• PROBLEM TO SOLVE: Select every line in the records that contains the string "pyautogui" and copy each one out.

----

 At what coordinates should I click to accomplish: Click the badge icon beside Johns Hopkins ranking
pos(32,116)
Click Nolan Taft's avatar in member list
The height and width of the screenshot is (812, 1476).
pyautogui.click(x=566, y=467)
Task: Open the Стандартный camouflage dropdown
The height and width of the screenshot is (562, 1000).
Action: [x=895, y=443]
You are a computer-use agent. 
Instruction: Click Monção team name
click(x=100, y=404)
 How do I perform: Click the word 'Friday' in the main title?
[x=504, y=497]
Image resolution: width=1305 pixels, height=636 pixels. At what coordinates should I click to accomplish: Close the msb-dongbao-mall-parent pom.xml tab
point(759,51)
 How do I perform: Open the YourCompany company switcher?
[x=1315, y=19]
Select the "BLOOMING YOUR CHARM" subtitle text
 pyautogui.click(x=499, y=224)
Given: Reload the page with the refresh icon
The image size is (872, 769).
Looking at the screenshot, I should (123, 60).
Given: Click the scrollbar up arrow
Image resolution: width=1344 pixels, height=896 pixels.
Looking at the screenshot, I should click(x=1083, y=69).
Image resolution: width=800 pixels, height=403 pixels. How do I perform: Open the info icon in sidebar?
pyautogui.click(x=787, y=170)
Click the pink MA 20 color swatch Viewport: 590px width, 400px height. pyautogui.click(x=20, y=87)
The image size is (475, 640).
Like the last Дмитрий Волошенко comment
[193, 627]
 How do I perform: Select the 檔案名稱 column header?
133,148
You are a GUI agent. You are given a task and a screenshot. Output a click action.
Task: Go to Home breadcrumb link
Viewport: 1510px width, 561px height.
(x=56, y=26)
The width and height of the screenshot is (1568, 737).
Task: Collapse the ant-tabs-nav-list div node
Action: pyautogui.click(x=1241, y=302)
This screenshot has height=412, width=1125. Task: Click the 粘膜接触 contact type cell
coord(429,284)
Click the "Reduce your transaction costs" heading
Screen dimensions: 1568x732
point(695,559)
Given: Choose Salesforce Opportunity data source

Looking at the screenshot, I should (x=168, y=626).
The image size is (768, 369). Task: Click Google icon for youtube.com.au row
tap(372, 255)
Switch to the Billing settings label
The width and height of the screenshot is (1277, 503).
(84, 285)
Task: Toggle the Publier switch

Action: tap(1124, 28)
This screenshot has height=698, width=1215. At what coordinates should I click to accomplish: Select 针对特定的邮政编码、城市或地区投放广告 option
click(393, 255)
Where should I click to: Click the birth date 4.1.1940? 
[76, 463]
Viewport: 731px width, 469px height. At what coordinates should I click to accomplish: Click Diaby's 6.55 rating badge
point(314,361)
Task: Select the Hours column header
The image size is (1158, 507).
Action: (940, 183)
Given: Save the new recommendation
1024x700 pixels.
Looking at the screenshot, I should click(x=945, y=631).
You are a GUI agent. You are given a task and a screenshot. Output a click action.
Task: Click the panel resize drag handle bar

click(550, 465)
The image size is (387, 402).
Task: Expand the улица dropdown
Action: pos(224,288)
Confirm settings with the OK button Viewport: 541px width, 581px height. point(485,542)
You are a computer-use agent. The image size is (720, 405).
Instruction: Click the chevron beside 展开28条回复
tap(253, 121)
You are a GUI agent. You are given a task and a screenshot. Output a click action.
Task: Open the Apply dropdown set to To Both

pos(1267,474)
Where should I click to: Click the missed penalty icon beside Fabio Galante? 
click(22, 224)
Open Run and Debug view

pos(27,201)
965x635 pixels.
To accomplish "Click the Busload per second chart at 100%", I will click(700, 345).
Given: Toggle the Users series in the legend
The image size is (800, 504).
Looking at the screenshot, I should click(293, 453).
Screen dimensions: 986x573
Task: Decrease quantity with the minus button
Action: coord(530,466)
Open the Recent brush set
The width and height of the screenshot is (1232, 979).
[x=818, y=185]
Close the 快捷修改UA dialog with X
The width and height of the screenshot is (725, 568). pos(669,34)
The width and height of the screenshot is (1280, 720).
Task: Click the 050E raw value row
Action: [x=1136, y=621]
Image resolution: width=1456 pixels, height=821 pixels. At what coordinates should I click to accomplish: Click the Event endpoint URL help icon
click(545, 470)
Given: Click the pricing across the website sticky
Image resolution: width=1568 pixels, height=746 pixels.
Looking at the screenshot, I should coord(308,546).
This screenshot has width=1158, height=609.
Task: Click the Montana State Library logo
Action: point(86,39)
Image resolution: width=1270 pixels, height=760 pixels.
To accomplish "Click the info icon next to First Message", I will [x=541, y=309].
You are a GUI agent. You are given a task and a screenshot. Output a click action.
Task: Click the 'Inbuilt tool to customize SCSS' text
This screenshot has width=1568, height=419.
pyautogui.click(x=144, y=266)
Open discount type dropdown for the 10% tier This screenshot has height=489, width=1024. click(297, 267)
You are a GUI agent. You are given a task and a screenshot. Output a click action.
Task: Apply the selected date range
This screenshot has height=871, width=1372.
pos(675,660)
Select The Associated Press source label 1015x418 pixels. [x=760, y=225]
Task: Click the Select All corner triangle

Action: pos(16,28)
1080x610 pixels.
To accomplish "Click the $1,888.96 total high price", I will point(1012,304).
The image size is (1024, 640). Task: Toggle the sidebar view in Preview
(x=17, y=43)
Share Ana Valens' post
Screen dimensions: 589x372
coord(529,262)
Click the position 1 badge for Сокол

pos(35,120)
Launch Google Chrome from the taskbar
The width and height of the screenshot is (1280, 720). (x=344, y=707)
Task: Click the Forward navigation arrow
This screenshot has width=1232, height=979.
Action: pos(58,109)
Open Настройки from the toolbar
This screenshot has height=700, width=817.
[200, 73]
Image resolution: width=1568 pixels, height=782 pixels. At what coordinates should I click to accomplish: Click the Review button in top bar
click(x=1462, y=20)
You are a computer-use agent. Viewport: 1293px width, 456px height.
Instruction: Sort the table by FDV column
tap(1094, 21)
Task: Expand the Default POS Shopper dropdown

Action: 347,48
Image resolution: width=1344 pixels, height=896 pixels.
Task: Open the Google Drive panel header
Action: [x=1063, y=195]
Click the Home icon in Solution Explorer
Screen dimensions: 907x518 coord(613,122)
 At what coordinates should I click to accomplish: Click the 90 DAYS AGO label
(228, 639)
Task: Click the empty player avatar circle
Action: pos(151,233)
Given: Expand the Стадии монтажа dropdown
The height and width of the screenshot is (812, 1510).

----

• FINAL RESULT:
pyautogui.click(x=566, y=467)
 pyautogui.click(x=499, y=224)
pyautogui.click(x=787, y=170)
Click the pink MA 20 color swatch Viewport: 590px width, 400px height. pyautogui.click(x=20, y=87)
Action: pyautogui.click(x=1241, y=302)
pyautogui.click(x=144, y=266)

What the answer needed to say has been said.